- Task prompt
Copy out every line of the records below, keeping each one the same as it is.

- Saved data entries
--------------------------------------------------
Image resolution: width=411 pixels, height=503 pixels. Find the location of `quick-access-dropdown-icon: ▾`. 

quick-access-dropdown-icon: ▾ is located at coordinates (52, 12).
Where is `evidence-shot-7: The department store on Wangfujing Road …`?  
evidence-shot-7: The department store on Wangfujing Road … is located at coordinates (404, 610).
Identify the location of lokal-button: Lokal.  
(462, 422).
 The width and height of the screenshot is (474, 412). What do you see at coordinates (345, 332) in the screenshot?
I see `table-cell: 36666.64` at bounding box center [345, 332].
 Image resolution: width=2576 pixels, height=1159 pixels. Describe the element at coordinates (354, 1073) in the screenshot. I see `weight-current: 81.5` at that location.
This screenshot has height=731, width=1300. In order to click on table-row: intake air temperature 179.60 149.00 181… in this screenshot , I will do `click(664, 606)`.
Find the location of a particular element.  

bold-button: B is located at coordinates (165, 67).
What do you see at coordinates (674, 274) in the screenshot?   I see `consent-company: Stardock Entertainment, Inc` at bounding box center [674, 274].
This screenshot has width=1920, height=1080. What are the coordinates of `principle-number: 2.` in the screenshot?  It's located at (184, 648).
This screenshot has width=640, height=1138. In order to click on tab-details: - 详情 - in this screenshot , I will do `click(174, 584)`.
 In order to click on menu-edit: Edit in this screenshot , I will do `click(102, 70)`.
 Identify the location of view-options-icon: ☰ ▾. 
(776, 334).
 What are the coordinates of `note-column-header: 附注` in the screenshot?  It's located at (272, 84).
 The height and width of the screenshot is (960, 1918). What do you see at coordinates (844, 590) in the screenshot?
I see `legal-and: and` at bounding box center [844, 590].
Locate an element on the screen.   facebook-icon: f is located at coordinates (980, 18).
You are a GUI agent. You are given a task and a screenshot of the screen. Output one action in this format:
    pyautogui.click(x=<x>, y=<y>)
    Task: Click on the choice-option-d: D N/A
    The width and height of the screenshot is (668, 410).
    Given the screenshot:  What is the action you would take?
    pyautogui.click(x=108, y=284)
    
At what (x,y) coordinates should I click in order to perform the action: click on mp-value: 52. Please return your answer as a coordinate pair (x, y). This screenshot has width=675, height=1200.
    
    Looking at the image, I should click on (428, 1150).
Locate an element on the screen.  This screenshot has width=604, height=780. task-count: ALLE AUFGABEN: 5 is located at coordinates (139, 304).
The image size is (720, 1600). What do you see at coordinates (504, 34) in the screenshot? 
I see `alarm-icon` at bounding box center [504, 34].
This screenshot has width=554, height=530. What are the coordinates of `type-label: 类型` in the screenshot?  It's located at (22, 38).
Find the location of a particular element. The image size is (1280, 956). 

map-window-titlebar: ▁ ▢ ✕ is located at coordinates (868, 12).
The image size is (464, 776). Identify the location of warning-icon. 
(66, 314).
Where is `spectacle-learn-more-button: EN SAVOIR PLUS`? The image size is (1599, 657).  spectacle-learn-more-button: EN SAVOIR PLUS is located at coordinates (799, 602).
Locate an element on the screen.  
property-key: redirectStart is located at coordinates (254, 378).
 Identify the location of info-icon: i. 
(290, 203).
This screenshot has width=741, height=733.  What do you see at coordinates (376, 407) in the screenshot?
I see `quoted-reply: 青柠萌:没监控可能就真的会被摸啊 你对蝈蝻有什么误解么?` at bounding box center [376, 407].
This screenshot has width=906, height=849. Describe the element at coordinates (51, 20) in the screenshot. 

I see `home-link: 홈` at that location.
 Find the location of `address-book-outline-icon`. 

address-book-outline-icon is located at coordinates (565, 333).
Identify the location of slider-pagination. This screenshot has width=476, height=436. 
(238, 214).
--------------------------------------------------
- Written reply
Image resolution: width=411 pixels, height=503 pixels. Find the location of `quick-access-dropdown-icon: ▾`. 

quick-access-dropdown-icon: ▾ is located at coordinates (52, 12).
Where is `evidence-shot-7: The department store on Wangfujing Road …`?  
evidence-shot-7: The department store on Wangfujing Road … is located at coordinates (404, 610).
Identify the location of lokal-button: Lokal.  
(462, 422).
 The width and height of the screenshot is (474, 412). What do you see at coordinates (345, 332) in the screenshot?
I see `table-cell: 36666.64` at bounding box center [345, 332].
 Image resolution: width=2576 pixels, height=1159 pixels. Describe the element at coordinates (354, 1073) in the screenshot. I see `weight-current: 81.5` at that location.
This screenshot has height=731, width=1300. In order to click on table-row: intake air temperature 179.60 149.00 181… in this screenshot , I will do `click(664, 606)`.
Find the location of a particular element.  

bold-button: B is located at coordinates (165, 67).
What do you see at coordinates (674, 274) in the screenshot?   I see `consent-company: Stardock Entertainment, Inc` at bounding box center [674, 274].
This screenshot has width=1920, height=1080. What are the coordinates of `principle-number: 2.` in the screenshot?  It's located at (184, 648).
This screenshot has width=640, height=1138. In order to click on tab-details: - 详情 - in this screenshot , I will do `click(174, 584)`.
 In order to click on menu-edit: Edit in this screenshot , I will do `click(102, 70)`.
 Identify the location of view-options-icon: ☰ ▾. 
(776, 334).
 What are the coordinates of `note-column-header: 附注` in the screenshot?  It's located at (272, 84).
 The height and width of the screenshot is (960, 1918). What do you see at coordinates (844, 590) in the screenshot?
I see `legal-and: and` at bounding box center [844, 590].
Locate an element on the screen.   facebook-icon: f is located at coordinates (980, 18).
You are a GUI agent. You are given a task and a screenshot of the screen. Output one action in this format:
    pyautogui.click(x=<x>, y=<y>)
    Task: Click on the choice-option-d: D N/A
    The width and height of the screenshot is (668, 410).
    Given the screenshot:  What is the action you would take?
    pyautogui.click(x=108, y=284)
    
At what (x,y) coordinates should I click in order to perform the action: click on mp-value: 52. Please return your answer as a coordinate pair (x, y). This screenshot has width=675, height=1200.
    
    Looking at the image, I should click on (428, 1150).
Locate an element on the screen.  This screenshot has width=604, height=780. task-count: ALLE AUFGABEN: 5 is located at coordinates (139, 304).
The image size is (720, 1600). What do you see at coordinates (504, 34) in the screenshot? 
I see `alarm-icon` at bounding box center [504, 34].
This screenshot has width=554, height=530. What are the coordinates of `type-label: 类型` in the screenshot?  It's located at (22, 38).
Find the location of a particular element. The image size is (1280, 956). 

map-window-titlebar: ▁ ▢ ✕ is located at coordinates (868, 12).
The image size is (464, 776). Identify the location of warning-icon. 
(66, 314).
Where is `spectacle-learn-more-button: EN SAVOIR PLUS`? The image size is (1599, 657).  spectacle-learn-more-button: EN SAVOIR PLUS is located at coordinates (799, 602).
Locate an element on the screen.  
property-key: redirectStart is located at coordinates (254, 378).
 Identify the location of info-icon: i. 
(290, 203).
This screenshot has width=741, height=733.  What do you see at coordinates (376, 407) in the screenshot?
I see `quoted-reply: 青柠萌:没监控可能就真的会被摸啊 你对蝈蝻有什么误解么?` at bounding box center [376, 407].
This screenshot has width=906, height=849. Describe the element at coordinates (51, 20) in the screenshot. 

I see `home-link: 홈` at that location.
 Find the location of `address-book-outline-icon`. 

address-book-outline-icon is located at coordinates (565, 333).
Identify the location of slider-pagination. This screenshot has width=476, height=436. 
(238, 214).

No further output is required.